(InfoCatólica) La presencia de micrófonos en las iglesias no causa ninguna extrañeza hoy. Sería muy difícil encontrar un templo en el que no se empleasen. No siempre fue así, sin embargo. El uso de micrófonos para la liturgia es muy reciente y no comenzó hasta bien entrado el siglo XX.
Si bien el micrófono se inventó a finales del siglo XIX, solo empezaron a instalarse micrófonos en las iglesias en los años veinte del siglo siguiente. Poco a poco, se fue convirtiendo en una práctica habitual y Pío XII fue el primer papa en colocar micrófonos en el altar, probablemente a principios de los años cuarenta.
Curiosamente, no hubo resistencia ni debate alguno al respecto, a diferencia de lo que sucedió con la retransmisión de la Misa por radio (y, después, por televisión), que suscitó bastante desconfianza. El uso del micrófono parecía algo natural, inevitable con el progreso de la técnica y sin grandes consecuencias. A fin de cuentas, ¿quién no querría oír mejor?
Un interesante artículo de Paweł Jarnicki en New Liturgical Movement sugiere que el micrófono fue mucho más revolucionario de lo que parece. Según su hipótesis, lejos de ser un adelanto meramente práctico, es probable que la introducción de los micrófonos en la Misa fuera el detonante de la reforma litúrgica que se llevaría a cabo tras el Concilio Vaticano II. E incluso el causante del cambio radical de la arquitectura de las iglesias, que no fue mandado ni previsto por el Concilio, pero igualmente se llevó a cabo.
Esta hipótesis no es original de Jarnicki, sino que está basada en las reflexiones de Marshall McLuhan, el gran teórico católico de los medios de comunicación y autor de la famosa frase «el medio es el mensaje». McLuhan no era teólogo ni liturgista, pero sus conocimientos de los medios de comunicación le hacían especialmente sensible a las consecuencias de los adelantos técnicos. ¿Podría ser que el medio tecnológico (el micrófono) hubiera llevado casi necesariamente a modificar el mensaje litúrgico de forma significativa?
Antes de la amplificación electrónica, las iglesias estaban construidas y dispuestas para una liturgia donde no todo debía o podía oírse perfectamente. En el rito romano antiguo había prolongados momentos de silencio o en los que las oraciones se recitaban en voz baja —como el Canon de la Misa—. Los fieles participaban más bien mediante la oración interior, los gestos y la contemplación que siguiendo cada palabra pronunciada.

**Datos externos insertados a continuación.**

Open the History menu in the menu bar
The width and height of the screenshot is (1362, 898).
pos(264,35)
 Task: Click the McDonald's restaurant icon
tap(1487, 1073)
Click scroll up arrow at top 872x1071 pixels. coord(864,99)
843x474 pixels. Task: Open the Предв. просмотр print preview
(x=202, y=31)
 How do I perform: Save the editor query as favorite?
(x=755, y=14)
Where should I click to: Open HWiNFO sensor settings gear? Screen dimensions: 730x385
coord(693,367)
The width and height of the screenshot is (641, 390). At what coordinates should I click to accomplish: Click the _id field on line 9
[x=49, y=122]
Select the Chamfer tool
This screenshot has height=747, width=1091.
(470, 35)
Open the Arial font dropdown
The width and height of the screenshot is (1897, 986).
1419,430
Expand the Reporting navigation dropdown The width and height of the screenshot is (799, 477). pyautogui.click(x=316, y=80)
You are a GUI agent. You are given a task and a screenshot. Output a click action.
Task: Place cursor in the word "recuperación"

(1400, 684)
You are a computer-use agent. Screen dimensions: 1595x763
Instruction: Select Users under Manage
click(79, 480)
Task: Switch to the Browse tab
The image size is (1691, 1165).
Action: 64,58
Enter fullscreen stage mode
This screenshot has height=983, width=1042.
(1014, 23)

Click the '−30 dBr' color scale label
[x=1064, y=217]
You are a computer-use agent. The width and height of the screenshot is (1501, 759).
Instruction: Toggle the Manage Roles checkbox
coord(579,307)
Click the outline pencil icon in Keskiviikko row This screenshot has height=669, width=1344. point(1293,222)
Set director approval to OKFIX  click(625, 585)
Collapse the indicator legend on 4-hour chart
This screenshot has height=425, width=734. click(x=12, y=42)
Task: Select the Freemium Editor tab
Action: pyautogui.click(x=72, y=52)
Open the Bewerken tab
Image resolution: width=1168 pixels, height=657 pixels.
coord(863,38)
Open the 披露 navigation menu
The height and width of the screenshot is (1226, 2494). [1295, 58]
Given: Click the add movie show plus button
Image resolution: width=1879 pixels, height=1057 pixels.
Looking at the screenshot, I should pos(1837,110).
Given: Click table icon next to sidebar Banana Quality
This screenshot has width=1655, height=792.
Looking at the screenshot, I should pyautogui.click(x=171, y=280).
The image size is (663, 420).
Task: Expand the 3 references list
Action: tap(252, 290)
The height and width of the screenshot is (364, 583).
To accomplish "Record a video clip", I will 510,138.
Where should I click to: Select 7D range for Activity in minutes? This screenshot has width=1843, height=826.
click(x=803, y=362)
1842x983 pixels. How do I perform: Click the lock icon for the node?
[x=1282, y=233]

Con la llegada de los micrófonos en el siglo XX, se hicieron audibles los textos en latín, que «hasta entonces llegaban a los fieles principalmente como susurros y murmullos incomprensibles». Inmediatamente, «dado que los fieles comenzaron a oír palabras en lugar de murmullos, a la necesidad de oír con claridad le siguió la necesidad de comprender lo que se oía» y, por lo tanto, «la necesidad de utilizar en la Misa los idiomas de la vida cotidiana, los que conocen los fieles: sus lenguas vernáculas».
Este cambio dio lugar a un problema. Al escuchar perfectamente todo lo que decía el sacerdote, daba la impresión de que estaba hablando con los fieles y eso suscitó la natural expectativa de que también mirase hacia los fieles. En ese sentido, «el cambio de la orientación del sacerdote fue consecuencia de colocar un micrófono en el altar».
Todos estos cambios están entrelazados y se realimentan unos a otros. Si el sacerdote nos mira, es que nos está hablando. Si nos está hablando, tenemos que entenderle en nuestra lengua, etc. Por eso, pese a los esfuerzos de los grupos tradicionalistas (que generalmente también usan micrófonos), «revertir la reforma de la Misa parece imposible hoy en día: los fieles deben ver y oír todo».
Las voces a favor o en contra de la reforma litúrgica de Pablo VI coinciden en que se trató de un cambio importante y decisivo para la vida de la Iglesia. Resultaría irónico que, al menos en gran parte, la «culpa» de aquel cambio tan importante fuera del humilde micrófono: «fue el micrófono lo que desencadenó la avalancha de la reforma».